Data entries

↓

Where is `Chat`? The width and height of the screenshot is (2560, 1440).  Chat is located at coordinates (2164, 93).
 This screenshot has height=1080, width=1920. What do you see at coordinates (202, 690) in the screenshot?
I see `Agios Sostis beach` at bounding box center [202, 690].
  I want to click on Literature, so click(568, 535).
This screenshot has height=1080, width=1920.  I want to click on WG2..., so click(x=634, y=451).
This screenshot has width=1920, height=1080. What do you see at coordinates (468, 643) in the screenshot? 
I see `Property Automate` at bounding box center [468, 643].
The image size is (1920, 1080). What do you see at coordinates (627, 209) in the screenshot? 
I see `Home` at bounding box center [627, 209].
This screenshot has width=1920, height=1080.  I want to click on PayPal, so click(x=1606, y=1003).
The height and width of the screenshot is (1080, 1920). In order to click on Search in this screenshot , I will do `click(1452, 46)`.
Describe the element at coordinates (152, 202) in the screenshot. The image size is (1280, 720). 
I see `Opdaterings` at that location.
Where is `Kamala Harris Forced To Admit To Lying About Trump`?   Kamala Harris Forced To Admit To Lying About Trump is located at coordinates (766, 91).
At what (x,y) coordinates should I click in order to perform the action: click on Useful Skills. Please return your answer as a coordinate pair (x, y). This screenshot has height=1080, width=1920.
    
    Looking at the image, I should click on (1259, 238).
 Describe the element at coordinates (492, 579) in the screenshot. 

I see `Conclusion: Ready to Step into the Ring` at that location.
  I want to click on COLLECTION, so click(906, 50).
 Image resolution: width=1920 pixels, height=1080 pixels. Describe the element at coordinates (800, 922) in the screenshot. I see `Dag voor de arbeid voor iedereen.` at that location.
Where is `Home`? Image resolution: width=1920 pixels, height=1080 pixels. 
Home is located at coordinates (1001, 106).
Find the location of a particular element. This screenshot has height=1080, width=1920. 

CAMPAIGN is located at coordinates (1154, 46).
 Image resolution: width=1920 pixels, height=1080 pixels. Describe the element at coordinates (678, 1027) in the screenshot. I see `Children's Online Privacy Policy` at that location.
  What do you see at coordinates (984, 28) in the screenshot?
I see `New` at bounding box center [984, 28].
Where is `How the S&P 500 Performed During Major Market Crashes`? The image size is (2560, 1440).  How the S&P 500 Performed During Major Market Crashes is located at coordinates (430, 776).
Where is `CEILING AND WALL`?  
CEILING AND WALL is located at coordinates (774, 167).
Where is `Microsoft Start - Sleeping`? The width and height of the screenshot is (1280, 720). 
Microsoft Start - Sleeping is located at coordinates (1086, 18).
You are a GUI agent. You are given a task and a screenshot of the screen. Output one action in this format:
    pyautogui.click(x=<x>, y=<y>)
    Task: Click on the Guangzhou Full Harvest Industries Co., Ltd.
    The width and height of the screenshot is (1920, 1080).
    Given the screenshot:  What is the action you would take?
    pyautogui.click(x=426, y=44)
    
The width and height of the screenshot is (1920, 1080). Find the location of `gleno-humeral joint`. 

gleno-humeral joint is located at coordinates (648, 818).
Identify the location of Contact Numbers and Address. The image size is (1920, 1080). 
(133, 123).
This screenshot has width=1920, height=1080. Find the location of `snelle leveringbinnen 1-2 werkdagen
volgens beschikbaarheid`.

↑

WHAT TO WORK ON - Can you repeat every line of the material above, word for word and in the same order?

CORRECT OUTPUT -
Where is `Chat`? The width and height of the screenshot is (2560, 1440).  Chat is located at coordinates (2164, 93).
 This screenshot has height=1080, width=1920. What do you see at coordinates (202, 690) in the screenshot?
I see `Agios Sostis beach` at bounding box center [202, 690].
  I want to click on Literature, so click(568, 535).
This screenshot has height=1080, width=1920.  I want to click on WG2..., so click(x=634, y=451).
This screenshot has width=1920, height=1080. What do you see at coordinates (468, 643) in the screenshot? 
I see `Property Automate` at bounding box center [468, 643].
The image size is (1920, 1080). What do you see at coordinates (627, 209) in the screenshot? 
I see `Home` at bounding box center [627, 209].
This screenshot has width=1920, height=1080.  I want to click on PayPal, so click(x=1606, y=1003).
The height and width of the screenshot is (1080, 1920). In order to click on Search in this screenshot , I will do `click(1452, 46)`.
Describe the element at coordinates (152, 202) in the screenshot. The image size is (1280, 720). 
I see `Opdaterings` at that location.
Where is `Kamala Harris Forced To Admit To Lying About Trump`?   Kamala Harris Forced To Admit To Lying About Trump is located at coordinates (766, 91).
At what (x,y) coordinates should I click in order to perform the action: click on Useful Skills. Please return your answer as a coordinate pair (x, y). This screenshot has height=1080, width=1920.
    
    Looking at the image, I should click on (1259, 238).
 Describe the element at coordinates (492, 579) in the screenshot. 

I see `Conclusion: Ready to Step into the Ring` at that location.
  I want to click on COLLECTION, so click(906, 50).
 Image resolution: width=1920 pixels, height=1080 pixels. Describe the element at coordinates (800, 922) in the screenshot. I see `Dag voor de arbeid voor iedereen.` at that location.
Where is `Home`? Image resolution: width=1920 pixels, height=1080 pixels. 
Home is located at coordinates (1001, 106).
Find the location of a particular element. This screenshot has height=1080, width=1920. 

CAMPAIGN is located at coordinates (1154, 46).
 Image resolution: width=1920 pixels, height=1080 pixels. Describe the element at coordinates (678, 1027) in the screenshot. I see `Children's Online Privacy Policy` at that location.
  What do you see at coordinates (984, 28) in the screenshot?
I see `New` at bounding box center [984, 28].
Where is `How the S&P 500 Performed During Major Market Crashes`? The image size is (2560, 1440).  How the S&P 500 Performed During Major Market Crashes is located at coordinates (430, 776).
Where is `CEILING AND WALL`?  
CEILING AND WALL is located at coordinates (774, 167).
Where is `Microsoft Start - Sleeping`? The width and height of the screenshot is (1280, 720). 
Microsoft Start - Sleeping is located at coordinates (1086, 18).
You are a GUI agent. You are given a task and a screenshot of the screen. Output one action in this format:
    pyautogui.click(x=<x>, y=<y>)
    Task: Click on the Guangzhou Full Harvest Industries Co., Ltd.
    The width and height of the screenshot is (1920, 1080).
    Given the screenshot:  What is the action you would take?
    pyautogui.click(x=426, y=44)
    
The width and height of the screenshot is (1920, 1080). Find the location of `gleno-humeral joint`. 

gleno-humeral joint is located at coordinates (648, 818).
Identify the location of Contact Numbers and Address. The image size is (1920, 1080). 
(133, 123).
This screenshot has width=1920, height=1080. Find the location of `snelle leveringbinnen 1-2 werkdagen
volgens beschikbaarheid`.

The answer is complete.